» **What the task asks**:
Scan the entries for lines with the word "computer", then copy those lines.

** Opening Task input block **

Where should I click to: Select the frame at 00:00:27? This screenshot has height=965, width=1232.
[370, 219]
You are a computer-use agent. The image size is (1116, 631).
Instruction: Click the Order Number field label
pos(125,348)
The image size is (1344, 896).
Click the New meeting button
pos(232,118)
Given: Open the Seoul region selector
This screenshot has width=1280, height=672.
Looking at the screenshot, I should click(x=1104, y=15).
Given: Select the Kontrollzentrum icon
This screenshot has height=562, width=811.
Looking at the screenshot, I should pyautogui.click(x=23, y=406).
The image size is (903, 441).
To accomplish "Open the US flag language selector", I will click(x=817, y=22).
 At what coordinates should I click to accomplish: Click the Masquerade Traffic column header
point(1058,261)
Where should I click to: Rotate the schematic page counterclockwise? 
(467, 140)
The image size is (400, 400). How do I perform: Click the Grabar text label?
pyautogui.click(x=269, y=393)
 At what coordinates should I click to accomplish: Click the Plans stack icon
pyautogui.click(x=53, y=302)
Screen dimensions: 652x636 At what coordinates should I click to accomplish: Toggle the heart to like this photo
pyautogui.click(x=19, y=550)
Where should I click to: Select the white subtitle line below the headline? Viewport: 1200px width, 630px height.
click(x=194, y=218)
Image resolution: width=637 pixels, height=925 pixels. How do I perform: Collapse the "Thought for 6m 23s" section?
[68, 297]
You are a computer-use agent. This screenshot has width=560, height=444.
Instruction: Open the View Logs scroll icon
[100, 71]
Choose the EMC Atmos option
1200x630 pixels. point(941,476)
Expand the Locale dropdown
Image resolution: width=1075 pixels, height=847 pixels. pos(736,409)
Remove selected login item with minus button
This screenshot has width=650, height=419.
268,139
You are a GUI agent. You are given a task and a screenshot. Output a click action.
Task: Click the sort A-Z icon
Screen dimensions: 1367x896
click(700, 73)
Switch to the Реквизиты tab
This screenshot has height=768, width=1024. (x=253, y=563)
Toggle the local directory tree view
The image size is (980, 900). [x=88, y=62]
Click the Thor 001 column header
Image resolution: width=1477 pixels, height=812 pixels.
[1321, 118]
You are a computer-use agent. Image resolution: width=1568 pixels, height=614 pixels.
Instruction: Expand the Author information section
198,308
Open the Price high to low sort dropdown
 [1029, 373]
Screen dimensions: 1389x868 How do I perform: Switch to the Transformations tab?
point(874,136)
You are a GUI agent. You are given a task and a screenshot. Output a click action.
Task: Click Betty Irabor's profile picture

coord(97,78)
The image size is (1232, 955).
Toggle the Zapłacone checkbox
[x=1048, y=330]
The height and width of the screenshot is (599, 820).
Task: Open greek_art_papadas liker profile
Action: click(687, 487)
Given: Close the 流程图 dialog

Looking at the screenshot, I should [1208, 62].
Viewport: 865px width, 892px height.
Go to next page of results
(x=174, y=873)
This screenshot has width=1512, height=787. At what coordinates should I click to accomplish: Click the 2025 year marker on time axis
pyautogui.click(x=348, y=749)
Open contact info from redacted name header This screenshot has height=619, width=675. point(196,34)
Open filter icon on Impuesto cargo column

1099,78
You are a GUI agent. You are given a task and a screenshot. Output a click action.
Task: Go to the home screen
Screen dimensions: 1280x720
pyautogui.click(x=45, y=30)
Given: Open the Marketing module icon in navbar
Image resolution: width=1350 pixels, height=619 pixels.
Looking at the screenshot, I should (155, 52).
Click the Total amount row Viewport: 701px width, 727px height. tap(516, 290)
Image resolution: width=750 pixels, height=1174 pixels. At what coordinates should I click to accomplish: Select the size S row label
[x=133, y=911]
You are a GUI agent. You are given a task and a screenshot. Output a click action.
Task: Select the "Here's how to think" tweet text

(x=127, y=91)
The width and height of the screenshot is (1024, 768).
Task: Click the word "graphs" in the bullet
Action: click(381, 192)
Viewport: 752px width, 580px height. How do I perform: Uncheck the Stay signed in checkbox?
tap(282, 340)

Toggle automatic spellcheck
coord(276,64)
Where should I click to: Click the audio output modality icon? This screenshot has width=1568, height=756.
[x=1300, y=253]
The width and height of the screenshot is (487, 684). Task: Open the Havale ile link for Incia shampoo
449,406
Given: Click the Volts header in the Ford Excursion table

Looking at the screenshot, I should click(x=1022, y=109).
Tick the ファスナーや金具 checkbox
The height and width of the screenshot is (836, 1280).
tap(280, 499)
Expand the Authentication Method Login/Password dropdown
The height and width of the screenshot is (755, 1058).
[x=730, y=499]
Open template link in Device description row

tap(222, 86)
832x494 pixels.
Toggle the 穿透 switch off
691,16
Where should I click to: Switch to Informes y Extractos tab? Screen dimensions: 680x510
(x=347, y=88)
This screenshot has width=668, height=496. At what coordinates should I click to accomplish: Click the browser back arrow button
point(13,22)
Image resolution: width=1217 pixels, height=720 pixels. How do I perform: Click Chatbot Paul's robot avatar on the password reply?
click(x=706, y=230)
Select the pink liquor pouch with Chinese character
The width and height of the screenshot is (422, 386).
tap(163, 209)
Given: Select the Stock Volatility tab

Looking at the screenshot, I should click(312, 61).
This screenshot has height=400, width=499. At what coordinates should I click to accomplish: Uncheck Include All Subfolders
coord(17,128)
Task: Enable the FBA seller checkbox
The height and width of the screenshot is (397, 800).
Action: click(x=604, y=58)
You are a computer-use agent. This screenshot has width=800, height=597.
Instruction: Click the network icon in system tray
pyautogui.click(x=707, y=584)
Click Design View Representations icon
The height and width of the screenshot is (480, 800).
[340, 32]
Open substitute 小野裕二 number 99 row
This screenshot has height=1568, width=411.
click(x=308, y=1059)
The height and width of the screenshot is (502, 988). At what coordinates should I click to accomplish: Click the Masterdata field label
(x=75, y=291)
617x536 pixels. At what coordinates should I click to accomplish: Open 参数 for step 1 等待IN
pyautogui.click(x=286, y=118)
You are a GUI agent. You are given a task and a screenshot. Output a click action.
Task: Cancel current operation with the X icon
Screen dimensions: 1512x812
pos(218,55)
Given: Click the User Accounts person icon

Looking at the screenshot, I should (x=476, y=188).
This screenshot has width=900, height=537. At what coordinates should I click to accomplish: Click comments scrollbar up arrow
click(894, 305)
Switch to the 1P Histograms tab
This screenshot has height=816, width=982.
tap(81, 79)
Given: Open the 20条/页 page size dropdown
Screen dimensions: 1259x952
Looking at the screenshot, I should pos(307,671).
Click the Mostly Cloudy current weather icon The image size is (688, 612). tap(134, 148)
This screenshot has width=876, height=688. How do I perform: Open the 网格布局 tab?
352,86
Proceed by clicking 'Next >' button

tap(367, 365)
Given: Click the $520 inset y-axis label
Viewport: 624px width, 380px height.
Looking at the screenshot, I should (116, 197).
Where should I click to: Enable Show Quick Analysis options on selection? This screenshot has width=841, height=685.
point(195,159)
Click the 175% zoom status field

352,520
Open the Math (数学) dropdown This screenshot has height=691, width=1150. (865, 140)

** Closing Task input block **

» **Solution**:
You are a computer-use agent. The image size is (1116, 631).
You are a computer-use agent. This screenshot has width=560, height=444.
You are a computer-use agent. Image resolution: width=1568 pixels, height=614 pixels.
You are a computer-use agent. This screenshot has width=800, height=597.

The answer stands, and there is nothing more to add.